The smallest Peugeot ever sold in Australia was the 205, one of the quintessential cars of the 1980s.

Initially we only saw the 205 GTI, powered by 75kW/142Nm 1.9-litre SOHC 8V four-cylinder engine married to a five-speed manual gearbox.

But its superbly sharp front-wheel drive handling, aided by lowered suspension, anti-roll bars, quick-ratio (non-powered) rack and pinion steering, a wheel-at-each-corner stance and featherweight sub-900kg kerb weight, all conspired to make the little French three-door hatchback a tearaway hoot.

Its formidable reputation (the 205 GTI was launched in Europe in 1984), aggressive good looks and Euro heritage helped the petite Peugeot find a proper niche in the Australian car market.

A slightly heavier Series II followed from early ’89, fitted with an all-new dash and more refinements, but it wasn’t until the 90kW/152Nm Series III of April ’91 that the GTI’s performance matched its go-kart handling and looks.

But serious aficionados scoff at the (admittedly much needed) power steering this model received, although the larger and chunkier alloy wheels were certainly a welcome change to the smaller 14-inch items fitted previously.

But the GTI still handled “its door-handles off” (to quote one critic’s remark), and more than a few ended up spinning backwards into hedges in a process called sudden lift-off oversteer.

Boy-racers love that though.
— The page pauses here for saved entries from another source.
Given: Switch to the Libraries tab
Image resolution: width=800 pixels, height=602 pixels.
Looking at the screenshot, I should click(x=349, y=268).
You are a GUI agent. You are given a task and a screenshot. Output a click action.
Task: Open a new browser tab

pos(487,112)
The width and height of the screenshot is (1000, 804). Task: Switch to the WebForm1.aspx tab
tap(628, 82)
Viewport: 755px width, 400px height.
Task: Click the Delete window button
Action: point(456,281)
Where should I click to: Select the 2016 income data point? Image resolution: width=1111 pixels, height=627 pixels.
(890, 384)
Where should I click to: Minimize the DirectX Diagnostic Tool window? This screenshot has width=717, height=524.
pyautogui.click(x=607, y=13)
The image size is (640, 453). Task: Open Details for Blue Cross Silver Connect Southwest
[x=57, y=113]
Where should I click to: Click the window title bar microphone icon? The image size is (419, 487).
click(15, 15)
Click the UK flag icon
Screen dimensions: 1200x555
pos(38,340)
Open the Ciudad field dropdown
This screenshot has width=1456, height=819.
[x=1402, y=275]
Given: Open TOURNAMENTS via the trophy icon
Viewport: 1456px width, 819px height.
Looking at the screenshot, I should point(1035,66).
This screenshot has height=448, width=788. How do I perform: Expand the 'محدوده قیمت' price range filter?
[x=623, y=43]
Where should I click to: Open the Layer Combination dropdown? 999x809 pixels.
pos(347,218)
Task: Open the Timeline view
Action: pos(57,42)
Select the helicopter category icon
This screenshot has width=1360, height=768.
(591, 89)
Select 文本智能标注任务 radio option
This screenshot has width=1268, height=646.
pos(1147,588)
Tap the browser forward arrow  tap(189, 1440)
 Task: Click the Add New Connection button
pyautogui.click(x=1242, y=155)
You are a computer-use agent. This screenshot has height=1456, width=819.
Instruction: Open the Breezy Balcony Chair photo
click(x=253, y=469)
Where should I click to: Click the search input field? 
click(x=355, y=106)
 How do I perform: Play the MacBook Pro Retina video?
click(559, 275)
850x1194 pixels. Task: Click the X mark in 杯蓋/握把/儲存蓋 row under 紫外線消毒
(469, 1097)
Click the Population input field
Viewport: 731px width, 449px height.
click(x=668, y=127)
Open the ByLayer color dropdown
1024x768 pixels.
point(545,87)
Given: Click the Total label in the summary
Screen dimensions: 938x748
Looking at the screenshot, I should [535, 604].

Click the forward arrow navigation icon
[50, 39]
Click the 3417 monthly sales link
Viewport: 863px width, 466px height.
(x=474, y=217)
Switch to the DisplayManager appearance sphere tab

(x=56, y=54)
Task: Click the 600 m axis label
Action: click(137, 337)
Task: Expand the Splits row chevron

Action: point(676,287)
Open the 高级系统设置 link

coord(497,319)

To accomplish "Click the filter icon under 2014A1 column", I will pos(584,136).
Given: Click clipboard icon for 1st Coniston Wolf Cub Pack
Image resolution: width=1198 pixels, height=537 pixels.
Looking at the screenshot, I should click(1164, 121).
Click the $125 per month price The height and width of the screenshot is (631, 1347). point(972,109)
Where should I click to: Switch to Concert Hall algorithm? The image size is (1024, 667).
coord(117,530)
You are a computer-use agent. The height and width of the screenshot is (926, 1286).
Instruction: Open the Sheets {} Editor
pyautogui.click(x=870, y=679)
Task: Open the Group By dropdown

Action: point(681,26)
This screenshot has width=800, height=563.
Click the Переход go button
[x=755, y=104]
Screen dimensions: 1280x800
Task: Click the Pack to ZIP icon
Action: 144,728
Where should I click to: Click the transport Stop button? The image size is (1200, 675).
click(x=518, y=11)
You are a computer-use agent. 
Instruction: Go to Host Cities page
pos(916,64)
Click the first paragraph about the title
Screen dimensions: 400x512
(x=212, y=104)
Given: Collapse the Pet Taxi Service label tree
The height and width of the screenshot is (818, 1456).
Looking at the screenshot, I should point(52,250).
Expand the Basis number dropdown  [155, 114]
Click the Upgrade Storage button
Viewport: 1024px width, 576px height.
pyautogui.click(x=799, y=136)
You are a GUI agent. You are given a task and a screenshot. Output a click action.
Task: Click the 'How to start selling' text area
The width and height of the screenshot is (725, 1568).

But plummeting demand during the severe early '90s recession prompted Peugeot’s importers to bring in a more mundane 205, the Si.

Also a three-door hatchback, it nevertheless closely matched the GTI’s equipment count (power steering, electric windows, air-conditioning, radio/cassette player, cloth seats), but made do with a feisty 65kW/132Nm 1.6-litre SOHC 8V engine.

More importantly, it also offered a four-speed automatic option to the regular five-speed gearbox.

In some ways this model pioneered the premium baby class of a few years later (VW Polo, Renault Clio).

Perhaps the most collectable of all 205s is the GTI Classic of February ’94. Australian fans allegedly received the final 100 right-hand drive GTIs.

Finished in metallic dark green, it also has leather trim and a power sunroof.

The 205, already a cult car in its own production lifetime, was replaced by two cars – the smaller 106 we never saw locally, as well as the larger and more refined 306.